Racemic Amino Acid Assembly Enables Supramolecular β-Sheet Transition with Property Modulations.

Abstract

Amino acids are the most simplistic bio-building blocks and perform a variety of functions in metabolic activities. Increasing publications report that amino acid-based superstructures present amyloid-like characteristics, arising from their supramolecular β-sheet secondary structures driven by hydrogen-bonding-connected supramolecular β-strands, which are formed by head-to-tail hydrogen bonds between terminal amino and carboxyl groups of the adjacent residues. Therefore, the establishment of the structure-function relationships is critical for exploring the properties and applications of amino acid assemblies. Among the naturally encoded self-assembling amino acids, tyrosine (Y)-based superstructures have been found to show diverse properties and functions including high rigidity, promoting melanin formations, mood regulations, and preventing anxiety, thus showing promising potential as next-generation functional biomaterials for biomedical and bio-machine interface applications. However, the development of Y-based organizations of functional features is severely limited due to the intrinsic difficulty of modulating the energetically stable supramolecular β-sheet structures.

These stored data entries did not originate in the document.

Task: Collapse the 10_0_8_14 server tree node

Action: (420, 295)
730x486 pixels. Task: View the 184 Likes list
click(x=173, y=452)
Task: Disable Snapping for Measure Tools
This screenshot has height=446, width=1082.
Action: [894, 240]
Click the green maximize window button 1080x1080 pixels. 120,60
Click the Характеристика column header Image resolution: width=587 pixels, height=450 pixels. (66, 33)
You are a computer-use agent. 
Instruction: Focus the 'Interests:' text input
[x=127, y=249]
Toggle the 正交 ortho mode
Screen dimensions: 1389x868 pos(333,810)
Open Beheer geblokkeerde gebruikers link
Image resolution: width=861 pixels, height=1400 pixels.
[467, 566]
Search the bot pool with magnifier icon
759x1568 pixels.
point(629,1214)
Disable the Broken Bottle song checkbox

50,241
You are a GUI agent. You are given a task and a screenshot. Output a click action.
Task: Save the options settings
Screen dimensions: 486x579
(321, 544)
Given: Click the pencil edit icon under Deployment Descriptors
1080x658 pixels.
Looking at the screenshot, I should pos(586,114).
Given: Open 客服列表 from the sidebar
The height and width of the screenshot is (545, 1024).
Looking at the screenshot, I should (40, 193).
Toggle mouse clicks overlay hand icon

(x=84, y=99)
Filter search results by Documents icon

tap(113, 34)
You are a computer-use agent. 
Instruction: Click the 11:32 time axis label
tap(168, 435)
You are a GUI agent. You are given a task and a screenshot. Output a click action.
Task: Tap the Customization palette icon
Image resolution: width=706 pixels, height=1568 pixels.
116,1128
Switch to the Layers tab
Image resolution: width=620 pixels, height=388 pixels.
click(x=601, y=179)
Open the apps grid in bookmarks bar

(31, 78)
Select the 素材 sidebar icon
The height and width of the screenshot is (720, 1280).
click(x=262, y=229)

Herein, we report that by the racemic assembly of l-Y and d-Y, the supramolecular secondary structures are modulated from the antiparallel β-sheets in the enantiomeric assemblies to the parallel ones in the racemate counterparts, thus leading to higher degrees of freedom, which finally induce distinct organization kinetics and modulation of the physicochemical properties including the optical shifts, elastic softening, and the piezoelectric outputs of the superstructures.